As many already know, the price of gold has skyrocketed during the last five years. The current price per ounce is over $1,800, which is approximately three times the price per ounce in August 2007. This historic rise in the price of gold has fueled an increased number of investment opportunities available to investors including legitimate and fraudulent opportunities.

The Financial Industry Regulatory Authority (FINRA) recently issued an alert on how to spot some of these fraudulent investments. Here’s a summary what FINRA recommended you look out for:

* Many gold-related investment scams involve the stocks of gold mining and/or exploration companies. The stock value is often based on gold reserves that are difficult to estimate, much less verify.

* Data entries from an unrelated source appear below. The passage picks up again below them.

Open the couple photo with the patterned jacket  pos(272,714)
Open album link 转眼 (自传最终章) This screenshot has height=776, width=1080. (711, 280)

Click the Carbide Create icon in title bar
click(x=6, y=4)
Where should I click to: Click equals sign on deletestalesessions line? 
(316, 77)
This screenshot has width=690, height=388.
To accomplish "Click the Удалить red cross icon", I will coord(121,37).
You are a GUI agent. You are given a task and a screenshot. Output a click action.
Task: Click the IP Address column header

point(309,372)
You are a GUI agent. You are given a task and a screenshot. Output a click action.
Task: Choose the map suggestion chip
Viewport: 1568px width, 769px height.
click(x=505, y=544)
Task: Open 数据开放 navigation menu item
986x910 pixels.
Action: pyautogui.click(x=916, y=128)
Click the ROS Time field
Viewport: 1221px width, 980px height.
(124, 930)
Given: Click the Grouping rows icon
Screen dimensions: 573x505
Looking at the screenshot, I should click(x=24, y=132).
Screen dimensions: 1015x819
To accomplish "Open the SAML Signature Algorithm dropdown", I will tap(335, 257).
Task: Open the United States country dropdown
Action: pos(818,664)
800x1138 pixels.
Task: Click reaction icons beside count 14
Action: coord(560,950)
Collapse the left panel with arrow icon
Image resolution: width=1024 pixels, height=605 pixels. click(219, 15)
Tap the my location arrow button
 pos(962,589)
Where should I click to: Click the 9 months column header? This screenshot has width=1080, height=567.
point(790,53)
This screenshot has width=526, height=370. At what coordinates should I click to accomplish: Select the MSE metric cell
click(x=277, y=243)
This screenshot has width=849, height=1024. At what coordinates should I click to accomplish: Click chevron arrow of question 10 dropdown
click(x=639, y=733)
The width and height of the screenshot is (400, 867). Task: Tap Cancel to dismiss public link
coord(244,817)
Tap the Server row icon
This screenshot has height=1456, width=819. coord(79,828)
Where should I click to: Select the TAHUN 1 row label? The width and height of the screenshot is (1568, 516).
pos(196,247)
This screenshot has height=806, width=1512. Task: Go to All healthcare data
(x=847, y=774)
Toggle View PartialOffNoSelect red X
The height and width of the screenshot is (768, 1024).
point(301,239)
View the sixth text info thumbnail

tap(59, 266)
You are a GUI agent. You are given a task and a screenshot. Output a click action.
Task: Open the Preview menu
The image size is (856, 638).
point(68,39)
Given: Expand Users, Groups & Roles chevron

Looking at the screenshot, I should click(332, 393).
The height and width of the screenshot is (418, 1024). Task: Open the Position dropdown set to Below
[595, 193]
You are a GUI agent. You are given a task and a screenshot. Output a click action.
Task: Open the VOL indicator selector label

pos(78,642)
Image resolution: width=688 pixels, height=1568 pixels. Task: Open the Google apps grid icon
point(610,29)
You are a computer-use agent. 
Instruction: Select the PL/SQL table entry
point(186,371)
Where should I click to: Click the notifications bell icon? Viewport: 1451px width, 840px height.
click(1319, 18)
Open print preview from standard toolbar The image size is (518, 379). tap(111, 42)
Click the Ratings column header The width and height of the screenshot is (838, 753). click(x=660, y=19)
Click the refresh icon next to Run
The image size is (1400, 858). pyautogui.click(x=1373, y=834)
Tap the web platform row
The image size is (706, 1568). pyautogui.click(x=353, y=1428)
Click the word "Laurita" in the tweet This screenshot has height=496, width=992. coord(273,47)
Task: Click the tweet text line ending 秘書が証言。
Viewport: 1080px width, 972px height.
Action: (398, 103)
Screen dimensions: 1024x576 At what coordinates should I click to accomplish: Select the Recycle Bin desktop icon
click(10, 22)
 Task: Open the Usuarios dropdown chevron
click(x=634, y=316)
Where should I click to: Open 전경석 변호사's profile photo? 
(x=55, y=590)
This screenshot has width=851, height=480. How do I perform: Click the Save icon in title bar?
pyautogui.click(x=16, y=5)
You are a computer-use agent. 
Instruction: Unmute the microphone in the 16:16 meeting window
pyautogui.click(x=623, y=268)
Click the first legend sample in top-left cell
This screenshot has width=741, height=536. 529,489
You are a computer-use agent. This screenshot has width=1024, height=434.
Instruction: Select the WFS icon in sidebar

* Price targets or predictions of swift and exponential growth. These predictions often are based on gold reserves, the actual existence and true size of which are next to impossible to verify.

* References to being a “buyout target” for other mining companies.

* Claims that tie stock performance to the general rise in gold prices. Stock prices tend to rise or fall for a host of reasons, such as overall market conditions, sector performance and an individual company’s earnings. A rise in gold prices does not guarantee a rise in the price of a gold company’s stock—there might be little or no correlation between these two things.

* Scare tactics such as the threat of inflation or an economic meltdown. While some investors might hold gold as a hedge against inflation or economic uncertainty, owning a gold stock does not automatically serve that same function.

* Speculative claims based on a new reserve’s proximity to an existing reserve.

* A change in the company's name or trading symbol to align it more closely with gold.

* Be wary of “free lunch” programs that purport to provide educational information about gold investing.

* Claims that making profits in gold are "easy."

* The use of headlines from respected financial news sources regarding gold, which can easily be taken out of context.

* Mention of the names of major investors or investment institutions that provide an air of credibility.

* Statements about how much easier it is for lower-priced stocks to skyrocket in value in comparison to higher-priced stocks.

* Pressure to invest immediately.

For more information on FINRA’s alert, tips on how to avoid potential gold stock scams, and alternatives to investing in gold, read FINRA’s alert here (http://www.finra.org/Investors/ProtectYourself/InvestorAlerts/FraudsAndScams/P124119).

As with any investment, investors need to make sure they due their own due diligence before investing.